I was told that you sold your apartment to publish a book about Donbass.
It was a land parcel. I first sold all of my equipment except the Rolleiflex, then the land parcel. This is an expensive pleasure. But when the book was published, it gave me a new lease on life. I did it to pull myself out by my own hair, like Munchausen.
Do you lack recognition? I had the World Press Photo coordinator Micha Bruinvels over, and he saw you pictures on the walls and told me that if you had applied, you would have won.
I missed it this year. I uploaded the pictures on the contest website a minute before application deadline and then I was late to send them.
Why did you do it last moment?
Well, as always (laughs). Hell knows, maybe it was supposed to be this way. Maybe, I had to give them not to World Press Photo, but to the galleries.

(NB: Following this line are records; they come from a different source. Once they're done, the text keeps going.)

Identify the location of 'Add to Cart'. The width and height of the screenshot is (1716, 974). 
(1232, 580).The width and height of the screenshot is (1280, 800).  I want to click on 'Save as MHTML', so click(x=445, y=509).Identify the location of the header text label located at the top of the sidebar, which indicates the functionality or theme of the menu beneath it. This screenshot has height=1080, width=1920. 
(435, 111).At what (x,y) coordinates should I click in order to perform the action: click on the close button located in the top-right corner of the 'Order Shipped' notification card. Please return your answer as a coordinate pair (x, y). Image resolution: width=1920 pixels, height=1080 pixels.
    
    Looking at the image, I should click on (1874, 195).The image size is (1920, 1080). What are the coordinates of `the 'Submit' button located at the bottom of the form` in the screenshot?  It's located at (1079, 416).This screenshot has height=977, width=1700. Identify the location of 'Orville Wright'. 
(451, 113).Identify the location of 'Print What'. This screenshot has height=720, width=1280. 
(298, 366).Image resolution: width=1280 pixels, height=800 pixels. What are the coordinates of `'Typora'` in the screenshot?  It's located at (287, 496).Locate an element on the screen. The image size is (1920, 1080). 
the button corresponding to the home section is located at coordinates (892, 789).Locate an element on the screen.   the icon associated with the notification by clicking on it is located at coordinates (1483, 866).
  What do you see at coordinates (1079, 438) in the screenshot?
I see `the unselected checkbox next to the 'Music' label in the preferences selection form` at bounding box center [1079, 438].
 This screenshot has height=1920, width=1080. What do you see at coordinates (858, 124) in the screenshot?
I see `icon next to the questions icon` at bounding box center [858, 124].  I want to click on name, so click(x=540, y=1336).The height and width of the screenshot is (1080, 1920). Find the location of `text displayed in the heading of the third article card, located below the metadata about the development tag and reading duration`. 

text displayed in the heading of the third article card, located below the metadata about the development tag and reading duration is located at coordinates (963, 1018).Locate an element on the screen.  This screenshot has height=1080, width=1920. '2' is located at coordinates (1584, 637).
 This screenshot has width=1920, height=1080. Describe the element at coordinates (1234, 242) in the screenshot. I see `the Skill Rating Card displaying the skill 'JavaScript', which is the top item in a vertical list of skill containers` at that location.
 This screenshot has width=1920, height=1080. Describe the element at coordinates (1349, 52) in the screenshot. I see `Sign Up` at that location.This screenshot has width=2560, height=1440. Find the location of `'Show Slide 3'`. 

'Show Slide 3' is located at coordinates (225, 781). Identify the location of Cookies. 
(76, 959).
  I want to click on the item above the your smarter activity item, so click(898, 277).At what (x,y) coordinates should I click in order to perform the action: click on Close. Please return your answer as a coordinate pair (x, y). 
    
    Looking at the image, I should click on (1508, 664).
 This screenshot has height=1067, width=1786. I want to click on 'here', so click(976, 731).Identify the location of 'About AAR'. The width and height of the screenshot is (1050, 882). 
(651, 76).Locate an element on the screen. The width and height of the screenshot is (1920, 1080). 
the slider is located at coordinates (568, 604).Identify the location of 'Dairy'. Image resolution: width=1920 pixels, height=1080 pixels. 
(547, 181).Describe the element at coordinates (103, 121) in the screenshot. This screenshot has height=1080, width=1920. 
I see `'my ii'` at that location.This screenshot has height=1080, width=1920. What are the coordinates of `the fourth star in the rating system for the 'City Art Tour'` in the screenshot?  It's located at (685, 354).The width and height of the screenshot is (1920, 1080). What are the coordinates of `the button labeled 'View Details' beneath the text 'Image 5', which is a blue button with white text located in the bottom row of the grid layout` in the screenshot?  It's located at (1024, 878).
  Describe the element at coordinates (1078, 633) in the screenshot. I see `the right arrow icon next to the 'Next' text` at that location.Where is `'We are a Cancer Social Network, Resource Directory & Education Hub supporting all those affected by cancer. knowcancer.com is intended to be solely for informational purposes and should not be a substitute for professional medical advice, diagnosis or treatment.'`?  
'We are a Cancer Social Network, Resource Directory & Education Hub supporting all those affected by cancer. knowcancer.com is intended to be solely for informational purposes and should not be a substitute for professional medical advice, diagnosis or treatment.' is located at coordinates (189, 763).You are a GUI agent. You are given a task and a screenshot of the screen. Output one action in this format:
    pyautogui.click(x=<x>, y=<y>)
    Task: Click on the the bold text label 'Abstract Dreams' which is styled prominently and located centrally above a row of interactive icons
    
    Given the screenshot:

These are all related things.
Well, I don’t sit still. Last year a portfolio review in New York Times, I went there. Dima Gavrish sent my works there instead of me. It was a surprise for me that they were selected. This year it’s Portland, Canada, and I also want to try to get to Houston. And if we are talking about recognition, Nikolay Bakharev is a good example. We were drinking together in a dorm in Moscow in 1992, the photographers from all over USSR came to meet there. Bakharev was there as well. I’d seen his photos and even then I realized he was a genius. He found some girls right there at the dorm and took them to his room to take photographs, we were pulling at the door and he was angry we were distracting him. He jumped out with a camera in his underwear and started yelling. Then I appreciated the passion he approached his work with! I felt he was bound to become famous all over the world. And he gained proper recognition only recently (Editorial note: He was on the shortlist of Deutsche Börse Photography Prize, a prestigious photography award). I think he is a living classic. He does real documentary photography. Documenting the time.